• Problema A:
Responda, com base no trecho sobre o tratamento cirúrgico da MBP:
(i) Qual nível de significância foi adotado nas análises?
(ii) Quantos pacientes restaram para análise após as exclusões?
(iii) Em qual programa o banco de dados foi criado?
• Problema B: Extraia do trecho sobre o tratamento cirúrgico da MBP a parte que se inicia com as palavras "Entre janeiro de" e se encerra com "versus diagnóstico pós-natal.".
• Problema C: Prossiga o trecho sobre o tratamento cirúrgico da MBP a partir do ponto em que ele termina.

• Trecho selecionado:
As características qualitativas são apresentadas em frequências e porcentagens para fins descritivos, enquanto as características quantitativas foram resumidas usando média ou mediana e desvio padrão ou intervalo interquartil, conforme apropriado. As análises inferenciais exploraram associações entre o momento do diagnóstico, pneumonia antes da cirurgia, tipo de MBP, idade cirúrgica e desfechos cirúrgicos.

As comparações entre duas características qualitativas foram realizadas utilizando o teste qui-quadrado de Pearson ou o teste exato de Fisher para comparação de mais grupos. O teste de Mann-Whitney foi utilizado para variáveis quantitativas devido a violações da normalidade e homocedasticidade, conforme verificado pelos testes de Shapiro-Wilk e Levene. Winsorização foi aplicada para o tratamento de valores extremos. O banco de dados foi criado utilizando o Microsoft Excel 2016. As análises estatísticas foram realizadas utilizando R 3.2.5 e MINITAB 14. O nível de significância adotado foi de 5% (p<0,05).

O Comitê de Ética em Pesquisa institucional aprovou este estudo sob o número 49439121.8.0000.5149.

RESULTADOS

Entre janeiro de 2000 e dezembro de 2021, 96 crianças com suspeita de MBP, com idades entre 0 e 17 anos, foram submetidas ao tratamento cirúrgico no centro de referência em cirurgia pediátrica. Desses, 14 pacientes foram excluídos por dados incompletos, por perdas de prontuários mais antigos, e 16 foram excluídos por apresentarem afecções não relacionadas à MBP (por exemplo, bronquiectasia), resultando em 66 pacientes para análise.

As comparações das características demográficas e clínicas entre os grupos de diagnóstico pré-natal e pós-natal estão apresentadas na Tabela 1. Os pacientes diagnosticados no período pré-natal apresentaram uma probabilidade significativamente maior de terem nascido no centro de referência (84% vs 26%, p<0,01).

Tabela 1
Comparações dos dados demográficos e características clínicas dos pacientes com diagnóstico intrauterino versus diagnóstico pós-natal.

• Dados fornecidos:

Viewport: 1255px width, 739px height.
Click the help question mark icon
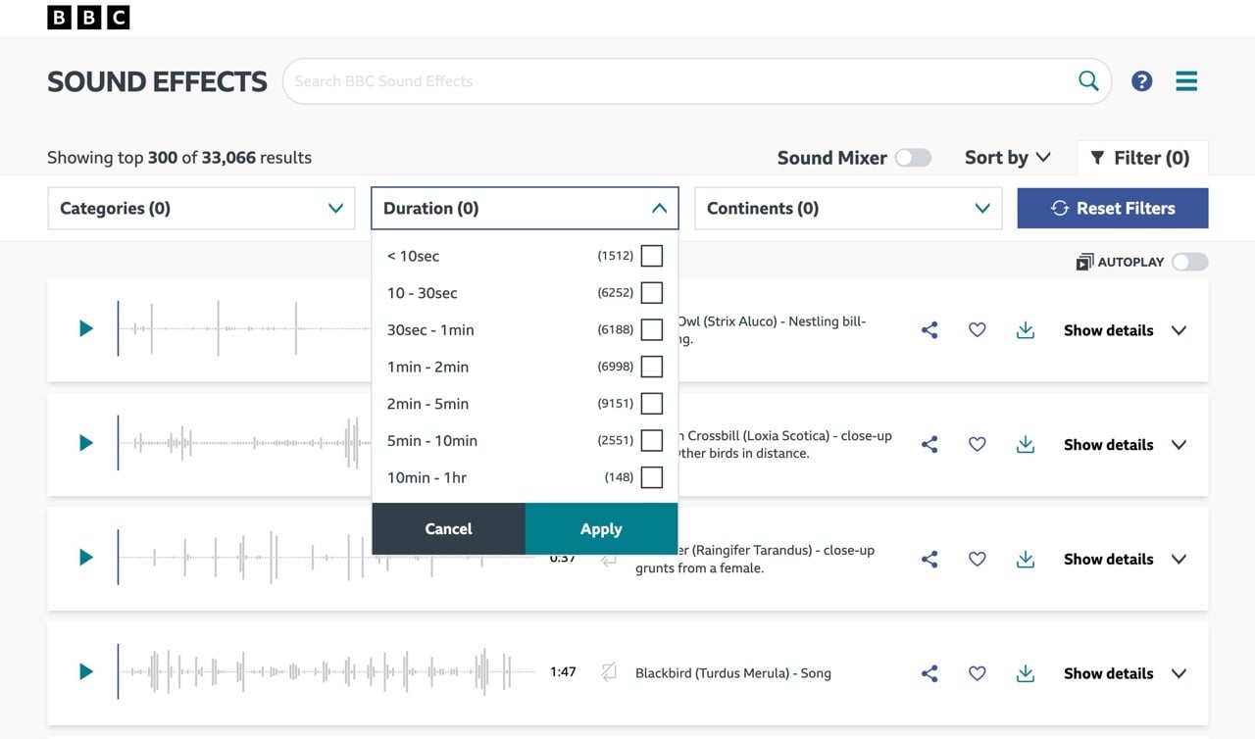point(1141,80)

---

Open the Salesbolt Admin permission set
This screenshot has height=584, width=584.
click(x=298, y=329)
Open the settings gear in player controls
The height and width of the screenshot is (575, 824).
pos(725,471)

...

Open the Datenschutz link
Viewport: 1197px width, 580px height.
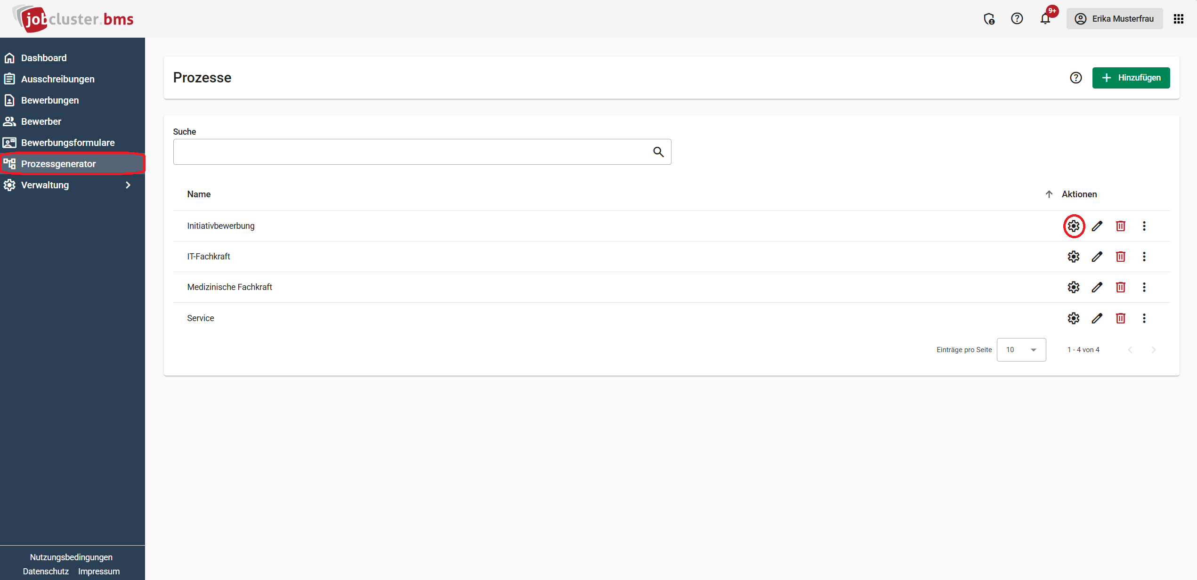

• Resposta A:
(i) 5% (p<0,05).
(ii) 66 pacientes.
(iii) Microsoft Excel 2016.

• Resposta B:
Entre janeiro de 2000 e dezembro de 2021, 96 crianças com suspeita de MBP, com idades entre 0 e 17 anos, foram submetidas ao tratamento cirúrgico no centro de referência em cirurgia pediátrica. Desses, 14 pacientes foram excluídos por dados incompletos, por perdas de prontuários mais antigos, e 16 foram excluídos por apresentarem afecções não relacionadas à MBP (por exemplo, bronquiectasia), resultando em 66 pacientes para análise.

As comparações das características demográficas e clínicas entre os grupos de diagnóstico pré-natal e pós-natal estão apresentadas na Tabela 1. Os pacientes diagnosticados no período pré-natal apresentaram uma probabilidade significativamente maior de terem nascido no centro de referência (84% vs 26%, p<0,01).

Tabela 1
Comparações dos dados demográficos e características clínicas dos pacientes com diagnóstico intrauterino versus diagnóstico pós-natal.

• Resposta C:
Com relação à localização das lesões congênitas, observou-se que seis pacientes apresentavam cistos em mais de um lobo pulmonar. Assim, dos 43 recém-nascidos com diagnóstico intrauterino, em 15 (35%) a doença acometia o lobo inferior direito; em 15 (35%), o lobo inferior esquerdo; em 9 (21%), o lobo superior esquerdo; em 4 (9%), o lobo médio; em 3 (7%), o mediastino; e em 1 (2%), o lobo superior direito. Por outro lado, das 23 crianças com diagnóstico pós-natal, em 7 (30%) a doença acometia o lobo superior direito; em 5 (22%), o lobo superior esquerdo; em 4 (17%), o lobo inferior direito; em 4 (17%) o mediastino; em 3 (13%), o lobo inferior esquerdo; e em 2 (8%), o lobo médio.

Uma diferença substancial foi observada na incidência de pneumonia antes da cirurgia, com o grupo pós-natal exibindo uma maior prevalência (65% vs 12%, p<0,01).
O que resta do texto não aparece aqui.